Als Oberstlieutenant des in Berlin unter dem Befehl v. Tempelhofs garnisonirenden 3. Artillerie-Regiments wurde Scharnhorst angestellt. Der König hatte geäußert, er habe ihn für die Theorie der Artillerie bestimmt, welche nach seiner Ueberzeugung etwas vernachlässigt sei. Glänzender konnte diese Mission nicht gelöst werden, als sie Scharnhorst durch sein klassisches Werk: „Handbuch der Artillerie" erfüllte. 1804 erfolgte die Herausgabe des ersten Theiles; im September 1806 inmitten aller Unruhe schrieb er zu Göttingen die Vorrede zum zweiten Theile und im Jahre 1809 folgte der dritte Theil. Nach vierzig Jahren ist der herrlichen Arbeit die überraschende Anerkennung zu Theil geworden, ins Französische übertragen zu werden.

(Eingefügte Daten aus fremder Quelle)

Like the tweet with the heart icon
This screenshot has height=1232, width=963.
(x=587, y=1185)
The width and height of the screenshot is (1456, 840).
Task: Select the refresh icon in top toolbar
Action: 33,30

Unvergleichlich und neu war die induktive Methode der Darlegung und unübertroffen die belebende Weise der historischen Verflechtung. Aber auch den Reformen für das Heer und für die taktischen Fragen war sein strebender Sinn in Eifer zugewendet und viele seiner Vorschläge, wie z. B die Verwendung des dritten Gliedes zum Schützengefecht gewannen die Billigung des Königs. Noch waren die Zeiten der Durchführung solcher nicht günstig, aber lehrend vermochte er sie in weitere Kreise und besonders in die jüngere Generation zu pflanzen. Schon 1801 stiftete er die militärische Gesellschaft zu Berlin, welche noch heute auf den Scharnhorst'schen Grundlagen fußt, mehr auf eigene Bildung und gegenseitige Belehrung, als auf Vervollkommnung der Wissenschaft gerichtet. 1804 wurde er Direktor der Akademie für die Offiziere, einer Umbildung der bereits von Friedrich dem Großen gegründeten Berliner Schule, doch in ihrer Erweiterung einer völligen Neuschöpfung ähnlich. Dies ist der fest gebliebene Boden der heutigen Kriegakademie. Hier wurde die segensvolle Stätte der Vorbildung jener Männer, welche neben den großen Heerführern den Glanz der rühmlichen Thaten der Befreiungskriege dem preußischen Heere wiederbrachten: v. Clausewitz, v. Boyen, v. Bülow, Grafen zu Dohna, v. Grolmann, v. Kleist, v. Rühle, v. Rohr, v. Schack u. A. Als Generalquartiermeister-Lieutenant machte er mit seinen Kriegsjungern im Jahre 1804

eine ausgedehnte Generalstabsreise in Brandenburg, Hannover und Hessen. Auf sein Ansuchen war ihm auch der Adel verliehen, „im Hinblick auf seine Söhne, welche sonst in der preußischen Armee nicht gut avanciren würden."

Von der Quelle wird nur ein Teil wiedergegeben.